Records from a data source

[Start of Attachment]

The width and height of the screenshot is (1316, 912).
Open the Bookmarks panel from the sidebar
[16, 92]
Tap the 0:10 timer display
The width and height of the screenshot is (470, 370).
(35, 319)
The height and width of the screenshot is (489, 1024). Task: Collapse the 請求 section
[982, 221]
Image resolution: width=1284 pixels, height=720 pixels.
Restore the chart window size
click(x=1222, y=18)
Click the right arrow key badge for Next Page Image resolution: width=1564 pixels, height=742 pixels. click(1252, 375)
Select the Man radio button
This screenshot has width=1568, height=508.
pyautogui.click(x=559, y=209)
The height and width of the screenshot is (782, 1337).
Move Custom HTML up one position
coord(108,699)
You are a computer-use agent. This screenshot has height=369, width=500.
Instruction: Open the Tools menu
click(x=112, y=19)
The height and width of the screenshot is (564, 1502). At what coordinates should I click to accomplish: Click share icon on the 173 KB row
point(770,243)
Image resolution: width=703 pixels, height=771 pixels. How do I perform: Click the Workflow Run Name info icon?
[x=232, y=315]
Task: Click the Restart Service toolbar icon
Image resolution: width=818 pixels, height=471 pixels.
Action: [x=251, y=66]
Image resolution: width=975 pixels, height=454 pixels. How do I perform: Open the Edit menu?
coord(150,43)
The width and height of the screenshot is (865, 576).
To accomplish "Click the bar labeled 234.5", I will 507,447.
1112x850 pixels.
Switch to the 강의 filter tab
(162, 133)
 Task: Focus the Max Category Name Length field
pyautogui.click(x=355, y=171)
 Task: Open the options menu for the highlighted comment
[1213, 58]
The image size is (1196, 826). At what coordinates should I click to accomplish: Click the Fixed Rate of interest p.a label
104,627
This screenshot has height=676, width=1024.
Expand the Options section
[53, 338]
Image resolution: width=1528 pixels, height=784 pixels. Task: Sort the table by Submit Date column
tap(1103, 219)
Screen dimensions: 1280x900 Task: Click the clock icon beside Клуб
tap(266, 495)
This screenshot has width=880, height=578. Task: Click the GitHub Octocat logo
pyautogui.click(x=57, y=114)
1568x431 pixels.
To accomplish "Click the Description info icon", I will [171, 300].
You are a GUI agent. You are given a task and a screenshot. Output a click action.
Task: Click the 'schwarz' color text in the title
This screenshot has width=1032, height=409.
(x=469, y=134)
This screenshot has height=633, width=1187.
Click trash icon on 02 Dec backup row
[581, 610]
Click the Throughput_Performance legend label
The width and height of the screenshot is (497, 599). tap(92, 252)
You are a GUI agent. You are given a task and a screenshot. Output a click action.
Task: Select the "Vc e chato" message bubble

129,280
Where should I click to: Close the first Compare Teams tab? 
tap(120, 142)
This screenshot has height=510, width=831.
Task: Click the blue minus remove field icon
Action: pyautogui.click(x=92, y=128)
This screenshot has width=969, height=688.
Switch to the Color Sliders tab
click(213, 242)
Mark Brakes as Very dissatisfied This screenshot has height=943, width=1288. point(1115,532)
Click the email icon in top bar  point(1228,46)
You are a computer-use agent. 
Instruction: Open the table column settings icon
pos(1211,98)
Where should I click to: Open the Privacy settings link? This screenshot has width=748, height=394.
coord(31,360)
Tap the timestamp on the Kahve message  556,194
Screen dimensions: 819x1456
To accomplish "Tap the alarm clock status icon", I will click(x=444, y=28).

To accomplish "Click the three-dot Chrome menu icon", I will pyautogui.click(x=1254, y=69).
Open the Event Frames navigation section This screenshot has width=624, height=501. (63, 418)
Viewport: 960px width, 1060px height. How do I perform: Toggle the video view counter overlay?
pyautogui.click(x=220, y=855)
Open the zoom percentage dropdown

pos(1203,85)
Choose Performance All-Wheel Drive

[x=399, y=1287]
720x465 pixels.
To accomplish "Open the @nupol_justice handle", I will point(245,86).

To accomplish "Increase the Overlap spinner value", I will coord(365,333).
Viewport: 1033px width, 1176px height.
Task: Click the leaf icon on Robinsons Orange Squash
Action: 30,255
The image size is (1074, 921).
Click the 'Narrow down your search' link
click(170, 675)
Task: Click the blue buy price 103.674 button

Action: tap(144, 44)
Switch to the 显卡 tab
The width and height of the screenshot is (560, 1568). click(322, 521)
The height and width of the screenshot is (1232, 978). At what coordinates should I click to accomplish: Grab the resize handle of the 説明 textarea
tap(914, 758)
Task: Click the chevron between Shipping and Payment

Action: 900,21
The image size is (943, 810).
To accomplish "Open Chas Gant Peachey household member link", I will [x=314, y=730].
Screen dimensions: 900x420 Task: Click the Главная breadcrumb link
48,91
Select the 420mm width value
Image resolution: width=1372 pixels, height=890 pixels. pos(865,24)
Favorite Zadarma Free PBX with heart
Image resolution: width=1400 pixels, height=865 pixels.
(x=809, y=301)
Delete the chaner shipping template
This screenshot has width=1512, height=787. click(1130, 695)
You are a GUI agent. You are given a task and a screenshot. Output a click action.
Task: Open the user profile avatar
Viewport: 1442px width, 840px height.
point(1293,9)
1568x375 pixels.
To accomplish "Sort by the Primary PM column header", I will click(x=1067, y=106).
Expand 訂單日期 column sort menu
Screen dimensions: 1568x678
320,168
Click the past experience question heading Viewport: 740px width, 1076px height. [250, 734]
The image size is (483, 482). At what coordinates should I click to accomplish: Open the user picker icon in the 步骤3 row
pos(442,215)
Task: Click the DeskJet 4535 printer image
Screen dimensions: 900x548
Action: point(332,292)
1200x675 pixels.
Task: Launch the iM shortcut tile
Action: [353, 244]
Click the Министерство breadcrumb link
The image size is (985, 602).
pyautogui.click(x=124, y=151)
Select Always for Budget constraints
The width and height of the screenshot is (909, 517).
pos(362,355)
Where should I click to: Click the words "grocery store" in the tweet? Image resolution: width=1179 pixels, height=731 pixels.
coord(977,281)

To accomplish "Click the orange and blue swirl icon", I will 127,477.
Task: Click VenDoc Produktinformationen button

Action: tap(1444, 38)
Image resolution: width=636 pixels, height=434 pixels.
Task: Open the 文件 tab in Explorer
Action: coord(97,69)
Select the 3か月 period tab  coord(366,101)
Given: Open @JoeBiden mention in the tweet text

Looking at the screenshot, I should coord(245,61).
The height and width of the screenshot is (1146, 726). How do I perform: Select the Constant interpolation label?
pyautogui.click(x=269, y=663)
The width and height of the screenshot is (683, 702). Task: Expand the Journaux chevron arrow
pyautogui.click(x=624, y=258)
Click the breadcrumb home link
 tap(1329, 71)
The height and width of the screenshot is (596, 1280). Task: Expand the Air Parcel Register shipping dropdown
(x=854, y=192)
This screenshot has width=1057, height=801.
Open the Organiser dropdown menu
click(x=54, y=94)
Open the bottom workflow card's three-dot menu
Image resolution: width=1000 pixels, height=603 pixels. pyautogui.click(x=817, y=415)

[End of Attachment]

_WORK REQUIRED_. Transcribe every record. Match each line exactly.

_ANSWER SECTION_.
The width and height of the screenshot is (1316, 912).
Open the Bookmarks panel from the sidebar
[16, 92]
Tap the 0:10 timer display
The width and height of the screenshot is (470, 370).
(35, 319)
The height and width of the screenshot is (489, 1024). Task: Collapse the 請求 section
[982, 221]
Image resolution: width=1284 pixels, height=720 pixels.
Restore the chart window size
click(x=1222, y=18)
Click the right arrow key badge for Next Page Image resolution: width=1564 pixels, height=742 pixels. click(1252, 375)
Select the Man radio button
This screenshot has width=1568, height=508.
pyautogui.click(x=559, y=209)
The height and width of the screenshot is (782, 1337).
Move Custom HTML up one position
coord(108,699)
You are a computer-use agent. This screenshot has height=369, width=500.
Instruction: Open the Tools menu
click(x=112, y=19)
The height and width of the screenshot is (564, 1502). At what coordinates should I click to accomplish: Click share icon on the 173 KB row
point(770,243)
Image resolution: width=703 pixels, height=771 pixels. How do I perform: Click the Workflow Run Name info icon?
[x=232, y=315]
Task: Click the Restart Service toolbar icon
Image resolution: width=818 pixels, height=471 pixels.
Action: [x=251, y=66]
Image resolution: width=975 pixels, height=454 pixels. How do I perform: Open the Edit menu?
coord(150,43)
The width and height of the screenshot is (865, 576).
To accomplish "Click the bar labeled 234.5", I will 507,447.
1112x850 pixels.
Switch to the 강의 filter tab
(162, 133)
 Task: Focus the Max Category Name Length field
pyautogui.click(x=355, y=171)
 Task: Open the options menu for the highlighted comment
[1213, 58]
The image size is (1196, 826). At what coordinates should I click to accomplish: Click the Fixed Rate of interest p.a label
104,627
This screenshot has height=676, width=1024.
Expand the Options section
[53, 338]
Image resolution: width=1528 pixels, height=784 pixels. Task: Sort the table by Submit Date column
tap(1103, 219)
Screen dimensions: 1280x900 Task: Click the clock icon beside Клуб
tap(266, 495)
This screenshot has width=880, height=578. Task: Click the GitHub Octocat logo
pyautogui.click(x=57, y=114)
1568x431 pixels.
To accomplish "Click the Description info icon", I will [171, 300].
You are a GUI agent. You are given a task and a screenshot. Output a click action.
Task: Click the 'schwarz' color text in the title
This screenshot has width=1032, height=409.
(x=469, y=134)
This screenshot has height=633, width=1187.
Click trash icon on 02 Dec backup row
[581, 610]
Click the Throughput_Performance legend label
The width and height of the screenshot is (497, 599). tap(92, 252)
You are a GUI agent. You are given a task and a screenshot. Output a click action.
Task: Select the "Vc e chato" message bubble

129,280
Where should I click to: Close the first Compare Teams tab? 
tap(120, 142)
This screenshot has height=510, width=831.
Task: Click the blue minus remove field icon
Action: pyautogui.click(x=92, y=128)
This screenshot has width=969, height=688.
Switch to the Color Sliders tab
click(213, 242)
Mark Brakes as Very dissatisfied This screenshot has height=943, width=1288. point(1115,532)
Click the email icon in top bar  point(1228,46)
You are a computer-use agent. 
Instruction: Open the table column settings icon
pos(1211,98)
Where should I click to: Open the Privacy settings link? This screenshot has width=748, height=394.
coord(31,360)
Tap the timestamp on the Kahve message  556,194
Screen dimensions: 819x1456
To accomplish "Tap the alarm clock status icon", I will click(x=444, y=28).

To accomplish "Click the three-dot Chrome menu icon", I will pyautogui.click(x=1254, y=69).
Open the Event Frames navigation section This screenshot has width=624, height=501. (63, 418)
Viewport: 960px width, 1060px height. How do I perform: Toggle the video view counter overlay?
pyautogui.click(x=220, y=855)
Open the zoom percentage dropdown

pos(1203,85)
Choose Performance All-Wheel Drive

[x=399, y=1287]
720x465 pixels.
To accomplish "Open the @nupol_justice handle", I will point(245,86).

To accomplish "Increase the Overlap spinner value", I will coord(365,333).
Viewport: 1033px width, 1176px height.
Task: Click the leaf icon on Robinsons Orange Squash
Action: 30,255
The image size is (1074, 921).
Click the 'Narrow down your search' link
click(170, 675)
Task: Click the blue buy price 103.674 button

Action: tap(144, 44)
Switch to the 显卡 tab
The width and height of the screenshot is (560, 1568). click(322, 521)
The height and width of the screenshot is (1232, 978). At what coordinates should I click to accomplish: Grab the resize handle of the 説明 textarea
tap(914, 758)
Task: Click the chevron between Shipping and Payment

Action: 900,21
The image size is (943, 810).
To accomplish "Open Chas Gant Peachey household member link", I will [x=314, y=730].
Screen dimensions: 900x420 Task: Click the Главная breadcrumb link
48,91
Select the 420mm width value
Image resolution: width=1372 pixels, height=890 pixels. pos(865,24)
Favorite Zadarma Free PBX with heart
Image resolution: width=1400 pixels, height=865 pixels.
(x=809, y=301)
Delete the chaner shipping template
This screenshot has width=1512, height=787. click(1130, 695)
You are a GUI agent. You are given a task and a screenshot. Output a click action.
Task: Open the user profile avatar
Viewport: 1442px width, 840px height.
point(1293,9)
1568x375 pixels.
To accomplish "Sort by the Primary PM column header", I will click(x=1067, y=106).
Expand 訂單日期 column sort menu
Screen dimensions: 1568x678
320,168
Click the past experience question heading Viewport: 740px width, 1076px height. [250, 734]
The image size is (483, 482). At what coordinates should I click to accomplish: Open the user picker icon in the 步骤3 row
pos(442,215)
Task: Click the DeskJet 4535 printer image
Screen dimensions: 900x548
Action: point(332,292)
1200x675 pixels.
Task: Launch the iM shortcut tile
Action: [353, 244]
Click the Министерство breadcrumb link
The image size is (985, 602).
pyautogui.click(x=124, y=151)
Select Always for Budget constraints
The width and height of the screenshot is (909, 517).
pos(362,355)
Where should I click to: Click the words "grocery store" in the tweet? Image resolution: width=1179 pixels, height=731 pixels.
coord(977,281)

To accomplish "Click the orange and blue swirl icon", I will 127,477.
Task: Click VenDoc Produktinformationen button

Action: tap(1444, 38)
Image resolution: width=636 pixels, height=434 pixels.
Task: Open the 文件 tab in Explorer
Action: coord(97,69)
Select the 3か月 period tab  coord(366,101)
Given: Open @JoeBiden mention in the tweet text

Looking at the screenshot, I should coord(245,61).
The height and width of the screenshot is (1146, 726). How do I perform: Select the Constant interpolation label?
pyautogui.click(x=269, y=663)
The width and height of the screenshot is (683, 702). Task: Expand the Journaux chevron arrow
pyautogui.click(x=624, y=258)
Click the breadcrumb home link
 tap(1329, 71)
The height and width of the screenshot is (596, 1280). Task: Expand the Air Parcel Register shipping dropdown
(x=854, y=192)
This screenshot has width=1057, height=801.
Open the Organiser dropdown menu
click(x=54, y=94)
Open the bottom workflow card's three-dot menu
Image resolution: width=1000 pixels, height=603 pixels. pyautogui.click(x=817, y=415)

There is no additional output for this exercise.